The Inland Garden and the Loud Sea Beaches
Henry Cooke White was born on September 15, 1861, to John Hurlburt White, a prosperous lawyer and probate court judge, and his wife Jennie Cooke. An only child, the artist grew up in comfortable circumstances in Hartford, Connecticut, a burgeoning metropolis still edged with open fields. Like the boy heroes written about by fellow Hartford resident Mark Twain, White recalled that as a child, he “roamed at will about the city and its outskirts,” hopping aboard railroad trains, making his way to the nearby Connecticut River to fish, or exploring the meadows with his friends.[1] He developed an interest in drawing at an early age and often took sketching materials on these expeditions. A couple of summers on his grandfather’s farm in Litchfield, where crops were still harvested by hand, and others in Clinton, on Long Island Sound — where he learned to sail — helped define early on the parameters of the nascent artist’s affection for the Connecticut landscape; quiet rural vistas and the gentle waters of the Sound provided him with artistic inspiration throughout his life. But as time went on, White would eventually be drawn away from what he thought of as the “inland garden” of Hartford and toward the “loud sea beaches” of the Waterford shore.[2]

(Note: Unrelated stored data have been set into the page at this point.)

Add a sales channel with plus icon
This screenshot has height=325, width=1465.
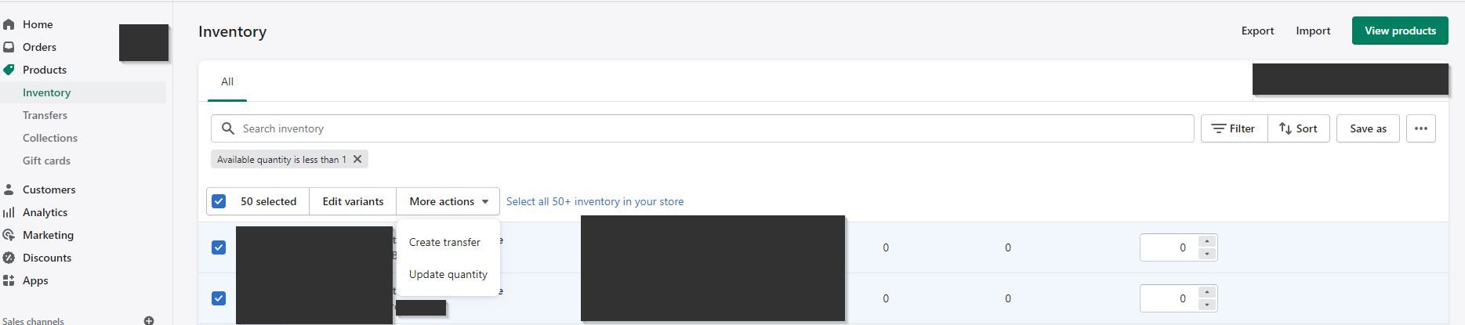149,320

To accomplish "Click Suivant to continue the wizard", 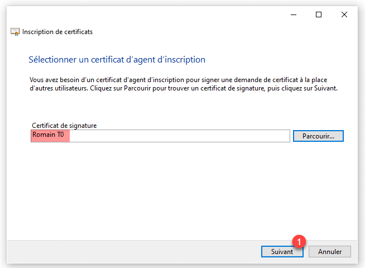I will [282, 252].
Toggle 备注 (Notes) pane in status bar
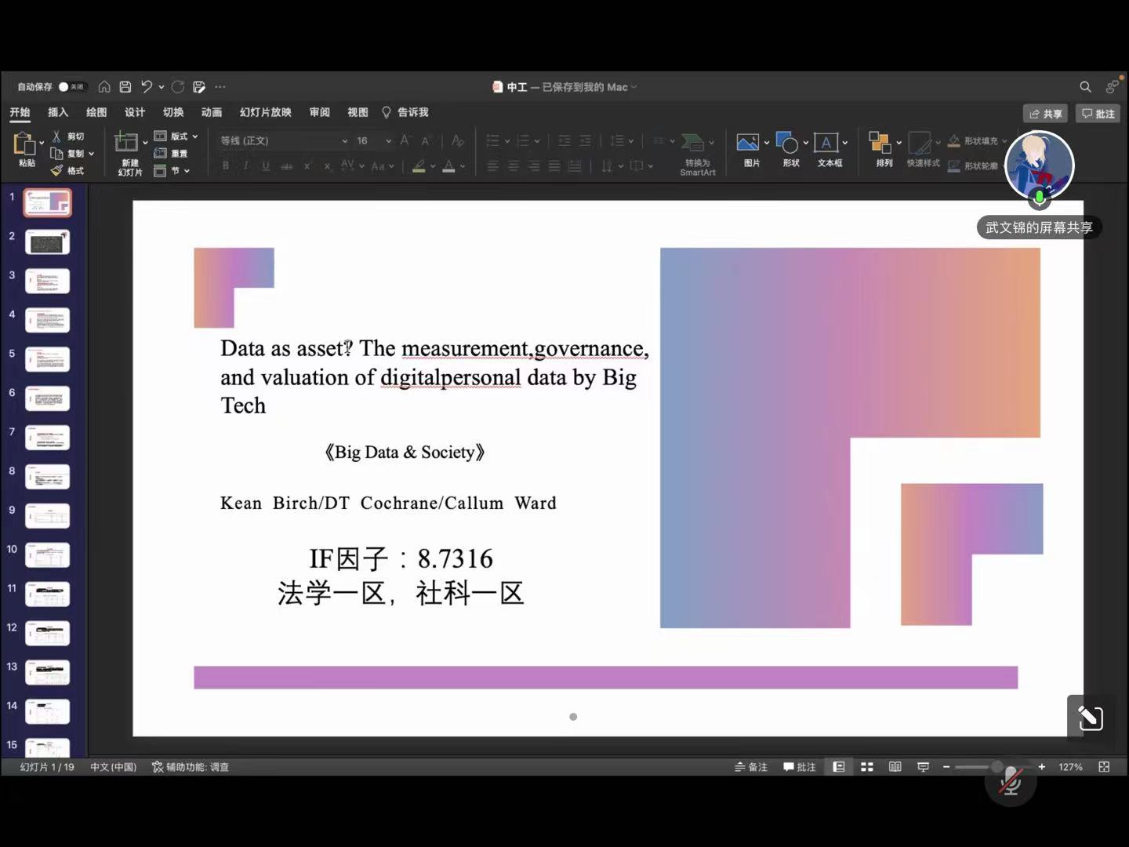1129x847 pixels. [x=751, y=767]
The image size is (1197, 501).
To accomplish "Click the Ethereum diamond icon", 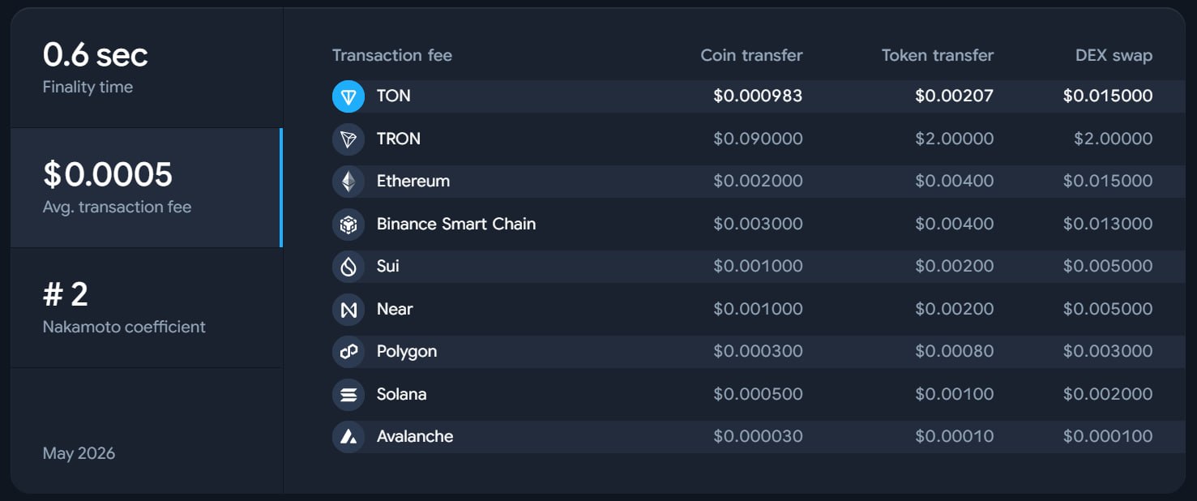I will tap(348, 182).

White entered a college preparatory course at Hartford Public High School based on his parents’ expectations that he would become a lawyer, but his miserable grades made it clear that his interests lay elsewhere. At the age of fourteen, White met the artist Dwight W. Tryon, who occupied a studio in a tall building in downtown Hartford where the young man went to take in the panoramic views. The teenager studied with Tryon during the winter of 1875-6, until the older man departed for Europe. Following his graduation from high school, White worked as a clerk in his father’s probate court for two years, when, convinced that his passion lay with art rather than the law, he finally began to pursue training as a painter, with his parents’ blessing. [3]
The Very Essence of Atmosphere
Contemplating a career as an artist in 1884, White again sought the advice of Tryon, who urged him to come to New York. He took classes with Kenyon Cox, William Merritt Chase, and John Henry Twachtman at the Art Students League, but it was in Tryon’s studio that he flourished. White studied with Tryon two days a week and credited the Tonalist landscape painter with providing him a strong foundation in the principles of art and instilling in him a respect for proportion and harmony.[4] White’s expansive horizontal landscapes, often with trees silhouetted against the horizon, exhibit the balance he so admired in Tryon’s work, and he would continue to explore this compositional form in both painting and pastel after he returned to Hartford in 1887. “We were congenial in every way,” White wrote of his relationship with Tryon, “in our tastes in art and literature and in our sports and diversions….”[5] The two men shared not only an aesthetic viewpoint but also a love of sailing, which they indulged during cruises on Tryon’s boat off the coast of South Dartmouth, Massachusetts, site of his summer home.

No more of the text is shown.